MUHAMMAD HUSSAIN VS IMTIAZ AHMED and another

Citation: 2025 MLD 60

Case No: High Court Appeal No. 415 of 2022

Judgment Date: 27/6/2024

Jurisdiction: Sindh High Court

Judge: Muhammad Shafi Siddiqui and Sana Akram Minhas, JJ

Summary: Essentials of (a) Tort—Malicious Prosecution—Civil damages claim after criminal acquittal—Essential elements— Respondents instituted a suit for damages alleging malicious prosecution after Respondent No.1 was acquitted in a criminal case lodged by Appellant—Court reiterated that to succeed in a claim of malicious prosecution, plaintiff must prove: (i) prosecution by defendant; (ii) absence of reasonable and probable cause; (iii) malice; (iv) termination of proceedings in plaintiff’s favour; and (v) damage suffered—Held, mere benefit of doubt acquittal does not preclude civil claim for malicious prosecution—Initiation of prosecution after full settlement, lack of CCTV evidence, and no bank records supported inference of malice—Suit rightly decreed by learned Single Judge. (b) Evidence Act, 1872 ----Adverse inference—Failure to produce crucial documentary evidence— Appellant alleged fraudulent withdrawal of Rs.785,000/- by Respondent No.1 but failed to produce bank statements or CCTV footage—Admitted in cross-examination that partial restitution was received and acknowledged in affidavit—Held, such omissions and admissions seriously undermined the credibility of the prosecution case and reinforced inference of lack of probable cause. **(c) Criminal Law—Acquittal—Honourable vs. simpliciter acquittal— Court held that all acquittals, whether on merit or benefit of doubt, are honourable—No legal distinction exists between types of acquittal in context of malicious prosecution—Relying on Dr. Muhammad Islam v. Govt. of NWFP, 2006 SCMR 1455, court emphasized that failure to prove guilt beyond reasonable doubt confers right to sue for wrongful prosecution. Disposition: Appeal dismissed—Judgment and decree awarding Rs.3 million in general damages for malicious prosecution, along with 10% markup and suit costs, upheld—Appellant ordered to pay Rs.35,000/- in costs to Respondents within 20 days.
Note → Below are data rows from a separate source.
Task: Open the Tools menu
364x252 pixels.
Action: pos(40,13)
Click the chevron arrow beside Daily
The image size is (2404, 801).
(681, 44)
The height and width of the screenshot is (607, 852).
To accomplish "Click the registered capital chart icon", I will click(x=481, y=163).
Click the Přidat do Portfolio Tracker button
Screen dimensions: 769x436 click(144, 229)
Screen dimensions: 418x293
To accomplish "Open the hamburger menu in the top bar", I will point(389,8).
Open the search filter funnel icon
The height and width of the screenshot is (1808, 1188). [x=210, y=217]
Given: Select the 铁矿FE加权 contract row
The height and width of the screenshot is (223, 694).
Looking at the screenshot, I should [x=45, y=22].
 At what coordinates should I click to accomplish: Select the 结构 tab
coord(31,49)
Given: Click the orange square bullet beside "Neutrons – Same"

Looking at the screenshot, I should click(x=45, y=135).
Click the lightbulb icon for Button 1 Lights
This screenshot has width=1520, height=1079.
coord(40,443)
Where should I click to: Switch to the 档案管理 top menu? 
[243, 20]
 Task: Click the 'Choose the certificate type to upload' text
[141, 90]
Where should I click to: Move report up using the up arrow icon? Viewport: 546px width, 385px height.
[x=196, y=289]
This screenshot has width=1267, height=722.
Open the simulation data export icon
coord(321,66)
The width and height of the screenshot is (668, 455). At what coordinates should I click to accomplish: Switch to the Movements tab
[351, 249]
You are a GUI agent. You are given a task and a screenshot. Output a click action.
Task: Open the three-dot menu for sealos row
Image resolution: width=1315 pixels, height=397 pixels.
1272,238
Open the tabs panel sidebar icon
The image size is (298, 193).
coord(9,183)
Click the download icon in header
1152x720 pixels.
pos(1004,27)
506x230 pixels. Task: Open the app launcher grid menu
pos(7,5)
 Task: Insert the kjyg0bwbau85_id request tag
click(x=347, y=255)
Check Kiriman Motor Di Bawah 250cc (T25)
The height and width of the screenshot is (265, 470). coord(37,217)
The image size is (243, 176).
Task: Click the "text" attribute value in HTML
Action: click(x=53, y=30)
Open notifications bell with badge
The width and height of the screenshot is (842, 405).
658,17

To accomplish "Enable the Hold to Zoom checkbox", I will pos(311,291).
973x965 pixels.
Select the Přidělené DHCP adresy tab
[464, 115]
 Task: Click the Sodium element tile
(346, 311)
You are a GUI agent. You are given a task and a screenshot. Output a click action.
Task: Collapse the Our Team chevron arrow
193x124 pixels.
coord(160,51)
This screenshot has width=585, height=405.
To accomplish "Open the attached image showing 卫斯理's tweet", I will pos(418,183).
Cited Authorities / Precedents: • Dr. Muhammad Islam v. Government of NWFP (2006 SCMR 1455) • Faraz Naveed v. DPO Gujrat (PLD 2022 SC 553) • Suit No. 434/2019; FIR No. 56/2011 • Elements of Malicious Prosecution: See para 10 of judgment

Muhammad Hussain V/S Imtiaz Ahmed & Another Sindh

Citation: 2024 SHC KHI 216923

Case No: H.C.A 415/2022

Judgment Date: 27/06/2024

Jurisdiction: Sindh High Court

Judge: Justice Muhammad Shafi Siddiqui

Summary: Background: This High Court Appeal challenges the judgment and decree dated 7.11.2022 and 16.1.2023, respectively, by a learned Single Judge in a suit for damages. The respondents (plaintiffs in the original suit) initiated the suit alleging malicious prosecution by the appellant (defendant in the original suit), which led to significant financial and reputational damage. ----Issues: 1- Whether the appellant's actions constituted malicious prosecution against the respondent. 2- Whether the respondent's acquittal, attributed to the benefit of the doubt rather than an honourable acquittal, precludes a claim of malicious prosecution. ----Holding/Reasoning/Outcome: ---Malicious Prosecution Elements: The court reiterated that for a successful claim of malicious prosecution, the plaintiff must demonstrate: The prosecution by the defendant. Initiation with malice and not to further justice. Lack of reasonable and probable cause. Prosecution ended in favour of the person proceeded against. Damage was suffered due to the prosecution. ---Malice and Lack of Probable Cause: The court emphasized the necessity of proving both malice and the absence of reasonable and probable cause. Malice can be inferred from circumstantial evidence and implies ill will or improper motives. ---Honourable Acquittal vs. Simpliciter Acquittal: The court held that all acquittals, including those based on the benefit of the doubt, are considered honourable. The appellant’s argument that the acquittal was not honourable was rejected. ---Evidence and Admissions: The court found significant indicators of malicious intent, noting that the appellant pursued criminal proceedings despite a full and final settlement and failed to provide substantial evidence against the respondent. The delay in lodging the FIR was also highlighted as concerning. The court upheld the Single Judge’s judgment, finding that the initiation of criminal proceedings by the appellant was driven by malice. The appeal was dismissed, and the appellant was ordered to pay costs to the respondents. -----Citations/Precedents: 2012 CLD 6 [SC] (Abdul Majeed Khan v. Tawseen Abdul Haleem) PLD 1990 SC 28 (Muhammad Akram v. Farman Bi) PLD 1994 SC 476 (Abdul Rauf v. Abdul Razaq) PLD 2006 SC 432 (Niaz v. Abdul Sattar) PLD 2016 SC 478 (Muhammad Yousaf v. Abdul Qayyum) 2019 MLD 337 (Rehana Jadoon v. Arab Khan) 1998 SCMR 1993 (Dr. Muhammad Islam v. Government of NWFP) 2022 SCMR 1770 (Faraz Naveed v. District Police Officer Gujrat)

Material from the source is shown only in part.